When you open a bottle or can, the smell you are greeted with is rather sweet, with a hint of berry. The taste, however, was surprising. Given the blue coloring, I expected quite the berry flavor. To be honest, it was quite muted, rather dull in flavor. I wouldn’t say it was the same formula as Mountain Dew Revolution, but the lightness of the fruit flavor was on parallel with that. Interestingly, it wasn’t an overtly BLUEberry flavor. The packaging notes that this is a “wild berry” drink, and frankly, if you closed your eyes and drank it, I think you’d have a hard time telling it apart from Mountain Dew Code Red. It’s just that neutral.
I’d argue that Alliance Blue tastes more cherry is basis than the implied Horde Red flavor. Call me crazy! But as we speculated when this drink was announced, you really do have to wonder if Alliance Blue has some sort of shared heritage with Mountain Dew Revolution. The one thing you can’t miss is the aftertaste, which is quite fake and syrupy. The carbonation level was probably not as strong as normal Dew, while the acid level seemed to be lower as well. It’s not a great flavor of Dew, and I don’t think it could sustain itself as a regular entry. Then again, I didn’t think Mountain Dew Voltage was sustainable either… yet it’s the newest permanent line extension… go figure!
Mountain Dew Game Fuel Alliance Blue
Carbonated water, high fructose corn syrup, citric acid, natural flavor, sodium benzoate (preserves freshness), gum arabic, caffeine, sodium citrate, glycerol ester of wood rosin, calcium disodium edta (to protect flavor), Blue 1, brominated vegetable oil, Red 40
A 20 oz. bottle of Mountain Dew Game Fuel Alliance will cost you 280 calories (10 less than Horde Red), and give you 105 mg of sodium, and 76 g of carbs — all of which are sugars.

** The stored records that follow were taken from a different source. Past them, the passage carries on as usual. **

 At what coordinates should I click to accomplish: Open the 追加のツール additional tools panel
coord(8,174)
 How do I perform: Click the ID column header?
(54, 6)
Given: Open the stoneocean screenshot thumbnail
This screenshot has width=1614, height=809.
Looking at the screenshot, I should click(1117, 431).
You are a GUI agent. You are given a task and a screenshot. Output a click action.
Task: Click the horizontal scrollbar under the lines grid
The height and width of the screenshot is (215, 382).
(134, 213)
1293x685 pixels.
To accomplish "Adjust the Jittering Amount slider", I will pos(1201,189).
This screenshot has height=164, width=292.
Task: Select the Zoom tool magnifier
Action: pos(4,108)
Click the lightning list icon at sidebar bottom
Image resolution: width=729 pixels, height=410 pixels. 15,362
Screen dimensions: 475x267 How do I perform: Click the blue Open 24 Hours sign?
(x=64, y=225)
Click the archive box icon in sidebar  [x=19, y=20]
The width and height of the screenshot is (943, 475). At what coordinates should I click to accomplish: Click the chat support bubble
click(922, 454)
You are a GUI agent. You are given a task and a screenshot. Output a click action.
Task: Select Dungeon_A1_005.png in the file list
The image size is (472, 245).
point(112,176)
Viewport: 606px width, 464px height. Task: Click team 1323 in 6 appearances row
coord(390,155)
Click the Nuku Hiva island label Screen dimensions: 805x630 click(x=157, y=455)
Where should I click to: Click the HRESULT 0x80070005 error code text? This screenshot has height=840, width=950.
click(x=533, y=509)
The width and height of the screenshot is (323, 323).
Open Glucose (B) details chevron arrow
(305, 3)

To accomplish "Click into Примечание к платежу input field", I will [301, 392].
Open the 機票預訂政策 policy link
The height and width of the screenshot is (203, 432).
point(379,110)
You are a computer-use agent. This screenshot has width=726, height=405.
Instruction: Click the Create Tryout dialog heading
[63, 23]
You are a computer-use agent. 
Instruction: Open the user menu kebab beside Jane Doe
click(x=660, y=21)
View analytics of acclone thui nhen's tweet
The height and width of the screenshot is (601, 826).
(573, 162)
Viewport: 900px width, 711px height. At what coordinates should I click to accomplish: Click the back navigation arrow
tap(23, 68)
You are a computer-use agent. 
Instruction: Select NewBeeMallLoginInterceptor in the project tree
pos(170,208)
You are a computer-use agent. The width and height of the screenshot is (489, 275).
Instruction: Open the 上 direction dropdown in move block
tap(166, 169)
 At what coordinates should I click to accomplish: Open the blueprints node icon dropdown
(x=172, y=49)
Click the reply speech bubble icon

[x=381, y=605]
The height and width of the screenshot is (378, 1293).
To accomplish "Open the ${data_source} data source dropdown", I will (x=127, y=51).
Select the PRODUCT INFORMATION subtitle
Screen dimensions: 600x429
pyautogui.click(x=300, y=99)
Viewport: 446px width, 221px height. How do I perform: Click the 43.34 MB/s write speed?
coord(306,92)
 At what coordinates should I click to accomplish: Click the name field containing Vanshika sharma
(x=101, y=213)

The Game Fuel lineup is known for its high caffeine content and Alliance Blue doesn’t disappoint with 6.0 mg/oz. Actually, if you increase the number of decimal places, it looks like Alliance Blue (6.125 mg/oz.) may have just a tad bit more caffeine than Horde Red (6.000 mg/oz.). These numbers are higher than original Mountain Dew‘s 4.5 mg/oz., while Coke’s Vault has 5.875 mg/oz. Though higher than regular Dew, Alliance Blue is still clear of energy drink territory, where Red Bull has 9.64 mg/oz. and Monster clocks in with 10.00 mg/oz.
The return of Mountain Dew Game Fuel supports Pepsi’s strategy of short-term line extensions to build interest around their brands. Dew has quite the track record in this area, having seen more spin-offs than probably any other PepsiCoproduct. For example, do you remember these limited-time flavors?
- Mountain Dew LiveWire (Summer 2003, full time in Summer 2004)
- Mountain Dew Pitch Black (Halloween 2004)
- Mountain Dew Pitch Black II (Halloween 2005)
- Mountain Dew MDX (2005)
- Mountain Dew Game Fuel (Summer 2007)
- Mountain Dew Supernova (Summer 2008)
- Mountain Dew Revolution (Summer 2008)
- Mountain Dew Voltage (Summer 2008)
- Mountain Dew Throwback (Summer 2009)
Unlike the returning Horde Red which was a repeat of 2007′s original Game Fuel, Mountain Dew Game Fuel Alliance Blue is a new flavor for the summer of 2009. Surprisingly not very berry-tasting, the muted flavor profile was actually a notable element that we liked. Unfortunately, it was hampered by an unpleasant syrupy aftertaste.